Starting point is 00:14:19 So it does appear that there's been greater compliance from the OPEC Plus countries about the supply cuts. The only thing I would add to it is that if anyone believes it's only been OPEC plus players leading to production cut in terms of the efforts to balance world oil markets, I got a bridge to sell them. U.S. rig count is now down 71% year over year. So obviously that reduced supply from market forces is going a long way towards pushing oil prices up as well. I mentioned the home builder sentiment, its biggest monthly surge ever. It had dropped in April from 72 to 30. 50 is considered like the baseline level. So anything above 50 is a positive sentiment. Anything below is negative. And it went massively to the negative in April, but then now positive and then
Starting point is 00:15:07 some well above expectations from current sales conditions to sales expectations to buyer traffic. All three of the major categories moving up meaningfully. This is what we call pent up demand. You had a very healthy market for buyer sentiment before COVID. Then everyone got stuffed in their house for a few months. And then now you get this. Mortgage applications, by the way, jumped 10.9% for newly constructed homes in May. And then another issue pertaining to housing, I have more work to do on, but that is Fannie and Freddie each hiring investment banks to help them raise fresh equity capital in preparation for a spinoff from government control. The FHFA, the regulator to Fannie and Freddie, has also hired its own investment bank to advise it. The plan that Colibria at FHFA has released is that these companies would be spun off from government control in 2021 or 2022 based on
Starting point is 00:16:06 spin-off into public equity markets. And it's very hard to really understand where you think these things will be going without some kind of clarity around the election. I think that the election is going to have an impact on this. I told you yesterday about the Fed coming into corporate bond market. I think we kind of debriefed all that. Please look at covidmarkets.com for more information. And then last night, Japan coming out with more of a anything it takes approach and their central bank just reinforcing low rates or zero rates all the way through 2023, you know, offering more support to their corporate bond and commercial paper markets as
Starting point is 00:16:47 well.
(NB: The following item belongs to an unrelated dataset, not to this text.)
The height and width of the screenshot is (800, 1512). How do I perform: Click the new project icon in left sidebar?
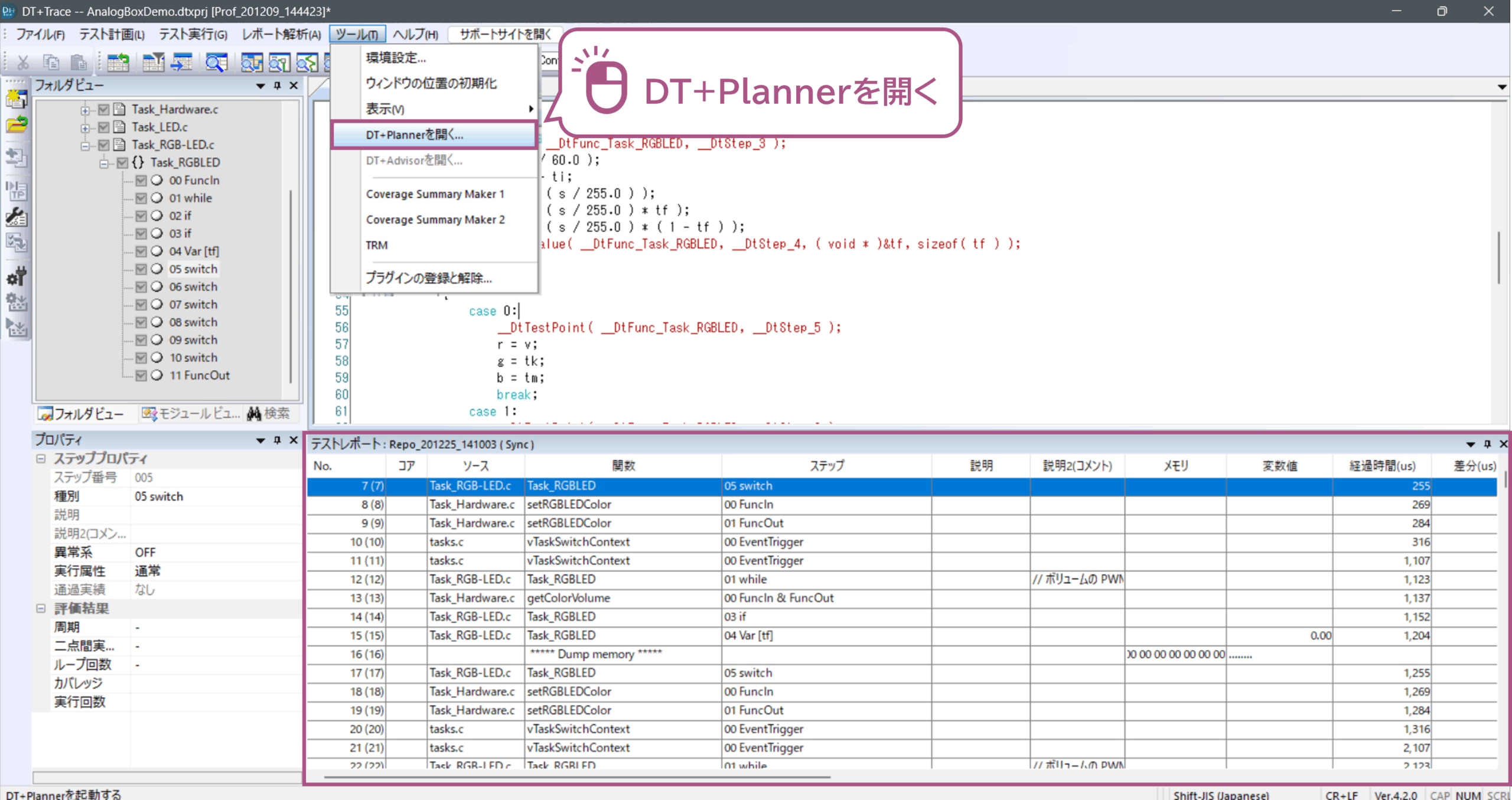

I'm going to leave it there. We'll have more for you tomorrow, Wednesday at COVID and markets. In the meantime, reach out to us with any questions and we will continue. The futures are kind of flattish looking into tomorrow, but you know, three days in a row, a healthy market move higher. But, you know, three days in a row, a healthy market move higher. And after the big drops of last week, but intraday volatility high, a lot of work to do. VIX didn't come down all that much today, even with the Dow up a bunch. So the beat goes on. Thanks for listening to COVID and markets at the Dividend Cafe.